Many peer-to-peer campaigns revolve around community-wide competitions. From half marathons to century rides to trail competitions, people love to use their favorite sport to make a difference in the world. Now that these organized competitions have been cancelled, you’ll want to shift gears so you don’t lose that funding. Get your donors to complete their chosen event solo, on the same date, so they can complete their campaign and keep funding the cause.

Fundraising specialist Colleen Legge sees an opportunity to reach entire families: “Ask people to get outside and do the walk with their family, and ask every person to raise a certain amount. But what’s been a little bit magical about this time, if I’m trying to find the positive and a lot of hard, is that you’re seeing more people go outside with their families and take walks.” Getting more people involved with your cause will have tremendous long-term benefits!

#2 Host Livestream Fundraising Events

Livestream competitions are growing across the country and would be an excellent way to grow your peer-to-peer fundraising in this uncertain time.
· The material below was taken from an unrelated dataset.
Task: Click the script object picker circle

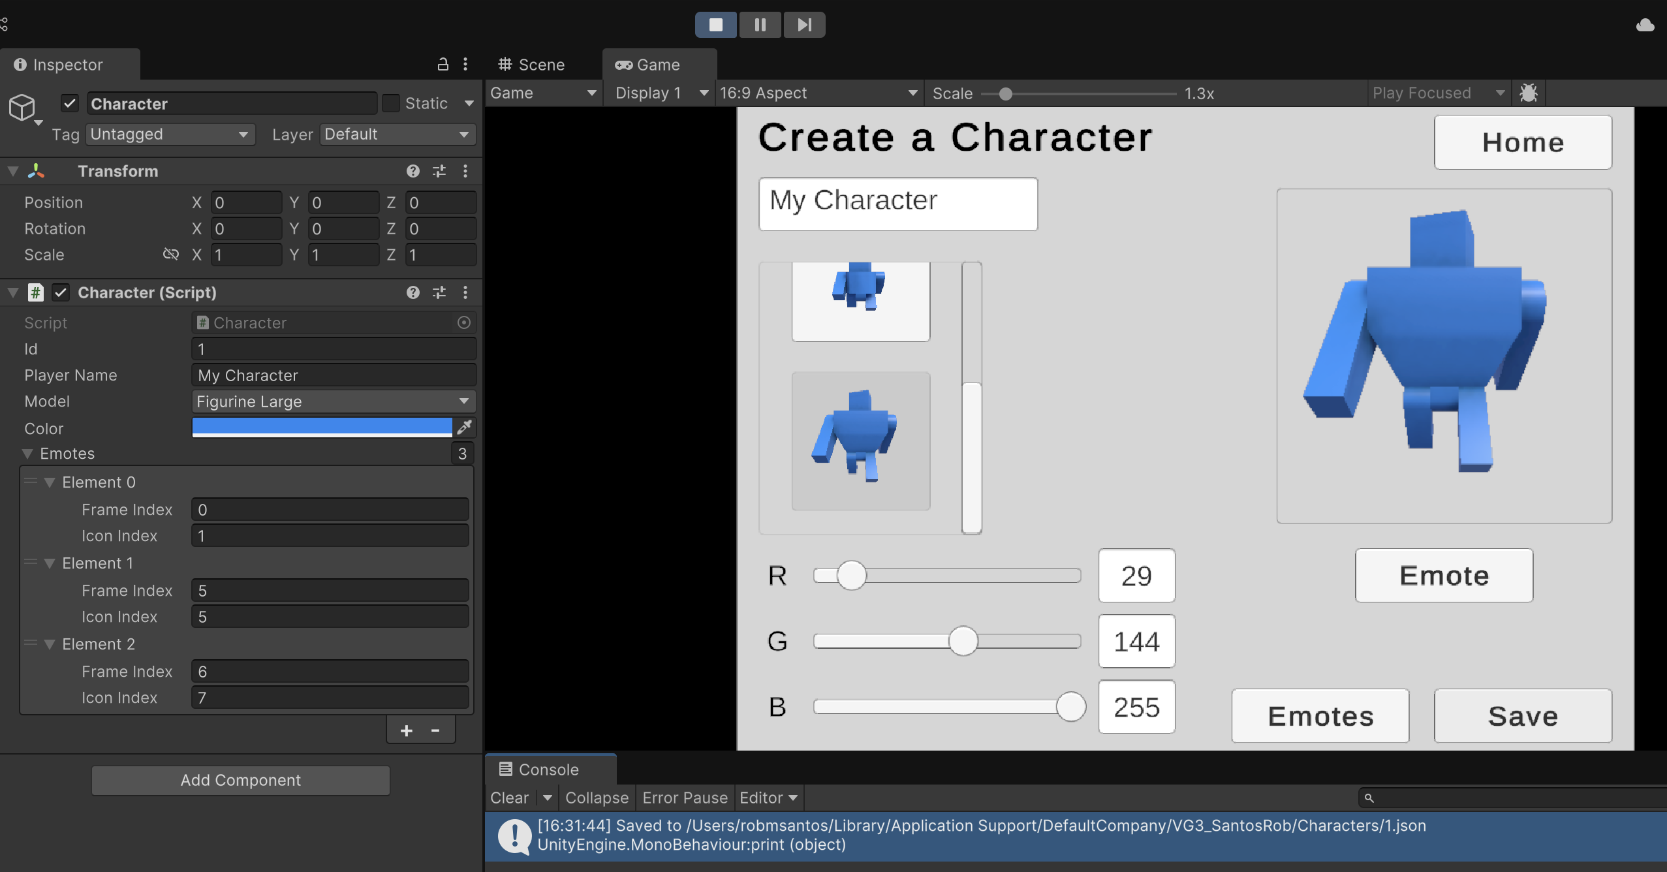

Fundraising specialist Matthew Mielcarek shares:

“I often encourage clients who are looking to the future of peer-to-peer specifically to look at the innovative Extra Life program, The Children’s Miracle Network has launched. Many of you may know it as playing video games for 24 hours a day—but it’s really more than that. It’s about the community of videogamers—by the way, the average age of that community of fundraisers is around 34, 35. So dramatically older than I would have suspected! But the magic there is really about the community and then tapping into that community, livestreaming that videogame play, and then fundraising around it and for it to.”

Moving into this online space for a peer-to-peer campaign will open doors to new donors—something every organization can get onboard with!